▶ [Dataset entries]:
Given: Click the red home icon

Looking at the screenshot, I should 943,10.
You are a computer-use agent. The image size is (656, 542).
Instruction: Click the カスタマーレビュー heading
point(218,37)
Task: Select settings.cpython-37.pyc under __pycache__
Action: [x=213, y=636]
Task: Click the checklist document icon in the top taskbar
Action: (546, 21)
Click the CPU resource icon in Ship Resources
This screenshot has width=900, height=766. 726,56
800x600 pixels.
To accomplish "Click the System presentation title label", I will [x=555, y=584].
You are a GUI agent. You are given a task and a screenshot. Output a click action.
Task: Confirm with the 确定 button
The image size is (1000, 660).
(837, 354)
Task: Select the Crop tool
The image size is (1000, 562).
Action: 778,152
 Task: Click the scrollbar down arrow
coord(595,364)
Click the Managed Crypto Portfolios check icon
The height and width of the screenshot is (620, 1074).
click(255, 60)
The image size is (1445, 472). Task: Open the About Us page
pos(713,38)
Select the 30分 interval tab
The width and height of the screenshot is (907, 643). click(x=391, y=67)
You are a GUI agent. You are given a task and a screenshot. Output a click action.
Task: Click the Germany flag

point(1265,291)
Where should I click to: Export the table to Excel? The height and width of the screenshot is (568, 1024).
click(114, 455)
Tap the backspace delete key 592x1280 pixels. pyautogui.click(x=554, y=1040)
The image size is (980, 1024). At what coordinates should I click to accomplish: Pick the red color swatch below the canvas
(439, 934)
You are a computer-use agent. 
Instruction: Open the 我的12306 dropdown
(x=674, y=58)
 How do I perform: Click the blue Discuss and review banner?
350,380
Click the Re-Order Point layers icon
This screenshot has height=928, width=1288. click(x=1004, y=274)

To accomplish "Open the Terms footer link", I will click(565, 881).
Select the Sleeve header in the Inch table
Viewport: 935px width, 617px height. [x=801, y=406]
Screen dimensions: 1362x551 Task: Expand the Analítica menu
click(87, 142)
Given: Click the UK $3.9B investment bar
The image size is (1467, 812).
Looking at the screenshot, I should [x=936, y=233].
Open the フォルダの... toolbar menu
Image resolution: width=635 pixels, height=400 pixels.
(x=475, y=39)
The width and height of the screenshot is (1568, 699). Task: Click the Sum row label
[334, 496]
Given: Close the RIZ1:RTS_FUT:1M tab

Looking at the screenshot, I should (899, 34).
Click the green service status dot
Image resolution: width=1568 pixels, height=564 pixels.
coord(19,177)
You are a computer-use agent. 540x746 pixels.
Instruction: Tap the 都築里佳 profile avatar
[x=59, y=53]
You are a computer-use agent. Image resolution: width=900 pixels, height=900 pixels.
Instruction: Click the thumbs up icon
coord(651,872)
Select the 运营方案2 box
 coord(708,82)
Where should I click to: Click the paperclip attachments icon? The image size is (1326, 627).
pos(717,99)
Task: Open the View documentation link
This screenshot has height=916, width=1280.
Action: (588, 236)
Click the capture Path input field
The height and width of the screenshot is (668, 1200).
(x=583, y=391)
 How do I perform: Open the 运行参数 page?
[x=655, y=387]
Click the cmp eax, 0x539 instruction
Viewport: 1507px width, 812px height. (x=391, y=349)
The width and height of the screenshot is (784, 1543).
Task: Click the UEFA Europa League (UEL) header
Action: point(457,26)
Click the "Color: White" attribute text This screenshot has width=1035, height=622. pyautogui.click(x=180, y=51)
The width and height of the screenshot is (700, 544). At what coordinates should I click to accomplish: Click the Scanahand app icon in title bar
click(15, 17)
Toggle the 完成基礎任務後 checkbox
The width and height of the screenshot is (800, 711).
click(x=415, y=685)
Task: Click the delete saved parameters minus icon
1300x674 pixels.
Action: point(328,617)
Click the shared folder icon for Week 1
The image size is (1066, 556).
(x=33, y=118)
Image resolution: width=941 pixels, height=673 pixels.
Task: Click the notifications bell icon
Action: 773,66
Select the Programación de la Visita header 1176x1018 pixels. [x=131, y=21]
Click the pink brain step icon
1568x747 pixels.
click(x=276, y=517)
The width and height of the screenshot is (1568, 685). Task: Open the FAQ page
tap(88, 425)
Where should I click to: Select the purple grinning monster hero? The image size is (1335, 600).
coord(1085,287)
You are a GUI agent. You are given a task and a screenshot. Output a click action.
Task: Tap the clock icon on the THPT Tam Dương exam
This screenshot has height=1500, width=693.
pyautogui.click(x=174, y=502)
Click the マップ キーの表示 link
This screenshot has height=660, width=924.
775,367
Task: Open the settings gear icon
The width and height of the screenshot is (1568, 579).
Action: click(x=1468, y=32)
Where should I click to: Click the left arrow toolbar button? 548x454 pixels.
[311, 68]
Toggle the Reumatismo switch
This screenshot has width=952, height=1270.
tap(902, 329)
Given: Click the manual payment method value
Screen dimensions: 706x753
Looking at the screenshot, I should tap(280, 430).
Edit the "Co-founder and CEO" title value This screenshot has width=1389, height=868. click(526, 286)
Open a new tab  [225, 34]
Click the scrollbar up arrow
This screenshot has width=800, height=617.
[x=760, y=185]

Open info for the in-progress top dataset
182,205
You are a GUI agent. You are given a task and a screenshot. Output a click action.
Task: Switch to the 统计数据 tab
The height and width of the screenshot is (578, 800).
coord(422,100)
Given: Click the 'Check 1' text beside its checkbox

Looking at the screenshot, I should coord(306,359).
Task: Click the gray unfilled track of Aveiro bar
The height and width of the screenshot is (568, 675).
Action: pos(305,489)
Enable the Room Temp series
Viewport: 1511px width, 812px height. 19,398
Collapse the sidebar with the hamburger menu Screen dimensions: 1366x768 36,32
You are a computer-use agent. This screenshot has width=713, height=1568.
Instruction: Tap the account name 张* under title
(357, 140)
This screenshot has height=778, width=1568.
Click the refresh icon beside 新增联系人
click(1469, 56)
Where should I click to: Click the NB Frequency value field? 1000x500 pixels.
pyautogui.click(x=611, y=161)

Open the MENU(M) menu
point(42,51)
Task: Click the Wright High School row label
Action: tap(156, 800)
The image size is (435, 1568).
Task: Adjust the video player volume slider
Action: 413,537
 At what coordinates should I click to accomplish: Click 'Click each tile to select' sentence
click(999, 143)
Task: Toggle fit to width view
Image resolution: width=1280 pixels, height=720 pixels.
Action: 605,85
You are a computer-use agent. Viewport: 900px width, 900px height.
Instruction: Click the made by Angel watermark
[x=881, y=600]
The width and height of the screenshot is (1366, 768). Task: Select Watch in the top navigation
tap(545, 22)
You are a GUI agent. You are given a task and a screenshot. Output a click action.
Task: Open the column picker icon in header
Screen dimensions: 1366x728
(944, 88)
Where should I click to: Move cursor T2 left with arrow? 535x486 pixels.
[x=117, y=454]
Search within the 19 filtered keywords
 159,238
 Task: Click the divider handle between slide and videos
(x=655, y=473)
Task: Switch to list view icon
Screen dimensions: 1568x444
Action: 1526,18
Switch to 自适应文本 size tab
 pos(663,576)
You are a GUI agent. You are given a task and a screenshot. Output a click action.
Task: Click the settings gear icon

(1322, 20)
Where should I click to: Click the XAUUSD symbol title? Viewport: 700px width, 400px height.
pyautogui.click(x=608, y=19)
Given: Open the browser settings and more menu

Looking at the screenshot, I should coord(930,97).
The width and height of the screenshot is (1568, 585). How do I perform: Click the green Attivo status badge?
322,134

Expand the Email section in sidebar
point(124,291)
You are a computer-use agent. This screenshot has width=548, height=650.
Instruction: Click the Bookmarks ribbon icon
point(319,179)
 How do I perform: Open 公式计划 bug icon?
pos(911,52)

▶ [Task brief]:
Return each line among the entries that holds the word "computer".

▶ [Solved problem]:
You are a computer-use agent. The image size is (656, 542).
You are a computer-use agent. 
You are a computer-use agent. 540x746 pixels.
You are a computer-use agent. Image resolution: width=900 pixels, height=900 pixels.
You are a computer-use agent. This screenshot has width=713, height=1568.
You are a computer-use agent. Viewport: 900px width, 900px height.
You are a computer-use agent. This screenshot has width=548, height=650.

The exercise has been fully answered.